===== Extracted material =====

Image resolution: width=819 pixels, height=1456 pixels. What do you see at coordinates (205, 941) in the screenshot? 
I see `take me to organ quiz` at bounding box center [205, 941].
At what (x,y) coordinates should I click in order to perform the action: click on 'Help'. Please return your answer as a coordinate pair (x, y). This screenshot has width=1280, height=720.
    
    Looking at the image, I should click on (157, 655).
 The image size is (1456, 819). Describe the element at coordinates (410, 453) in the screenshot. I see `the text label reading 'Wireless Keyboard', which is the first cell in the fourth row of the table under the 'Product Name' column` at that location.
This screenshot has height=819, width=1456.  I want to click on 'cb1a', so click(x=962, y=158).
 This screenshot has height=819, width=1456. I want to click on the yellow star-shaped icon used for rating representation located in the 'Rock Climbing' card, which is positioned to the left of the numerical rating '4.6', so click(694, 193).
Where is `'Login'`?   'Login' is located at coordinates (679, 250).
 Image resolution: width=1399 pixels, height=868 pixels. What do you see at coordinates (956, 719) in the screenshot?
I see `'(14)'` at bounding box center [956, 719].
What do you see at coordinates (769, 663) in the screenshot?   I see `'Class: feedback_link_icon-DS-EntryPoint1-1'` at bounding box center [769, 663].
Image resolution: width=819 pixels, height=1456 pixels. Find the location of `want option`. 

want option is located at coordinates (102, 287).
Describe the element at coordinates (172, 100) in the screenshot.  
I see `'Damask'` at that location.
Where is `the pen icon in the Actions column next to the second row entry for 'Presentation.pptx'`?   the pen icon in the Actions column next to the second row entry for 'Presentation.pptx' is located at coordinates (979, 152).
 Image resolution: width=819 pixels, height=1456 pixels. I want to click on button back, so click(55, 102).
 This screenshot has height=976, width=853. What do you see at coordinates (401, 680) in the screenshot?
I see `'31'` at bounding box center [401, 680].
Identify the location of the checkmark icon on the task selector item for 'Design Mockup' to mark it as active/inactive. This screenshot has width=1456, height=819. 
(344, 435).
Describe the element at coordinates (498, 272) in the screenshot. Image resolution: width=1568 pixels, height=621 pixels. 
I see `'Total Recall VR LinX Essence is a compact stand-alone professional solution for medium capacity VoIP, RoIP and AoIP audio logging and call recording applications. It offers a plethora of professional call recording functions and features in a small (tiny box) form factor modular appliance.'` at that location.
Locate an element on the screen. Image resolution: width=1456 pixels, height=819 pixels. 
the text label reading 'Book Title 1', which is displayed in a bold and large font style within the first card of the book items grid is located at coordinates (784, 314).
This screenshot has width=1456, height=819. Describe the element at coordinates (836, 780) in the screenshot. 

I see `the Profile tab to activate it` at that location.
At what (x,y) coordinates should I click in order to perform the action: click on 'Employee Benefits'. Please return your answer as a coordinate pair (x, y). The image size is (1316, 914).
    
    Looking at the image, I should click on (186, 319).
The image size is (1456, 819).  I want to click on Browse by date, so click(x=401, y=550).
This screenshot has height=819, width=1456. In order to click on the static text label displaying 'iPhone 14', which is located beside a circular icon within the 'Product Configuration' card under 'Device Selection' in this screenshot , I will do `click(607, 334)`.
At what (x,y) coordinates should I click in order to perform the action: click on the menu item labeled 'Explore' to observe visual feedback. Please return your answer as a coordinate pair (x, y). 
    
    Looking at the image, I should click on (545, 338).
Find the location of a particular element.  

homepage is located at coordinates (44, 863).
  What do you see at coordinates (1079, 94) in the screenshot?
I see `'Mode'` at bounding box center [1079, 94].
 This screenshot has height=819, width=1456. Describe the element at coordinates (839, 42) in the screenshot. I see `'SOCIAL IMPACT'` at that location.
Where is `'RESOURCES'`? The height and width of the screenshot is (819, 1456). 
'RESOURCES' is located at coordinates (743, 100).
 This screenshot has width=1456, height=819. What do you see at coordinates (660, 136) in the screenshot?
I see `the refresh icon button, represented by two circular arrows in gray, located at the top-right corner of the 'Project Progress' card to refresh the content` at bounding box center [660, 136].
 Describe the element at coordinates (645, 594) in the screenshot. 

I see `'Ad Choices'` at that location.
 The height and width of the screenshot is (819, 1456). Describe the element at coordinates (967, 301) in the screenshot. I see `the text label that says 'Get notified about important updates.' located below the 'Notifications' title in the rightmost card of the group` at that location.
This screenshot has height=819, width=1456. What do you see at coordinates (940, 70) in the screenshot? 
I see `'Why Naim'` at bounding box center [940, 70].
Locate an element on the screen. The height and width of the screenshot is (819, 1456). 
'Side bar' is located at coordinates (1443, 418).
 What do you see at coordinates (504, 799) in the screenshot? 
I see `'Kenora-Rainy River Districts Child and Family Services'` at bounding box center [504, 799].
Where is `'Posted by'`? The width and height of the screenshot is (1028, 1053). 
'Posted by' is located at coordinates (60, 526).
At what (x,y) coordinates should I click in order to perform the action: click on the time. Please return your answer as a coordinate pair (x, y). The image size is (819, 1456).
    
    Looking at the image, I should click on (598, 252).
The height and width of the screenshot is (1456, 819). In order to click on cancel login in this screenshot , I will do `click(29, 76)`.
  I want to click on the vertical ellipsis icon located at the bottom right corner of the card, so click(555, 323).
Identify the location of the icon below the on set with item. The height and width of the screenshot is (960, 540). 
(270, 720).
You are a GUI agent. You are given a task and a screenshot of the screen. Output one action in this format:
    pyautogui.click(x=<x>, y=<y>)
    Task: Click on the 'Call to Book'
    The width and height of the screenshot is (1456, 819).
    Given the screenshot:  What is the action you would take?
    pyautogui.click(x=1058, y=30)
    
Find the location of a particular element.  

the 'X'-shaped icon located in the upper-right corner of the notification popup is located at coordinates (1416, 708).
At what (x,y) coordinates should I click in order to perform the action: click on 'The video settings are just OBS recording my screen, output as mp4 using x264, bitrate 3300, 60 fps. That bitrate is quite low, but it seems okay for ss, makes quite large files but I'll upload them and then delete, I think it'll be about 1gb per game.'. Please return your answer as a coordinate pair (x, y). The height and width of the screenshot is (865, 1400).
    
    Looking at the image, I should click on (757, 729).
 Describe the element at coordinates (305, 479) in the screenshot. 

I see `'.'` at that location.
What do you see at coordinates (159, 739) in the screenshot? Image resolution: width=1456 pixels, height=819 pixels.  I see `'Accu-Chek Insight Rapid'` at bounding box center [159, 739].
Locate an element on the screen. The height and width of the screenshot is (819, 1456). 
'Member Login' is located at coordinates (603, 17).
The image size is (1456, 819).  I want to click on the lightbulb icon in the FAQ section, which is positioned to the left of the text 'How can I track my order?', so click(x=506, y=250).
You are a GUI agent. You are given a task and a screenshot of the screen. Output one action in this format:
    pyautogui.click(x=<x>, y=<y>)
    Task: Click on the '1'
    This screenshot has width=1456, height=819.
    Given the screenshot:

=====

**Written request**
Format everything in the rows from the line containing "Describe the element at coordinates (645, 594)" down to the line containing "center [940, 70].", both included, as a JSON list of strings with one string per line and blank lines left out.

**Response to the exercise**
[
  " Describe the element at coordinates (645, 594) in the screenshot. ",
  "I see `'Ad Choices'` at that location.",
  " The height and width of the screenshot is (819, 1456). Describe the element at coordinates (967, 301) in the screenshot. I see `the text label that says 'Get notified about important updates.' located below the 'Notifications' title in the rightmost card of the group` at that location.",
  "This screenshot has height=819, width=1456. What do you see at coordinates (940, 70) in the screenshot? ",
  "I see `'Why Naim'` at bounding box center [940, 70]."
]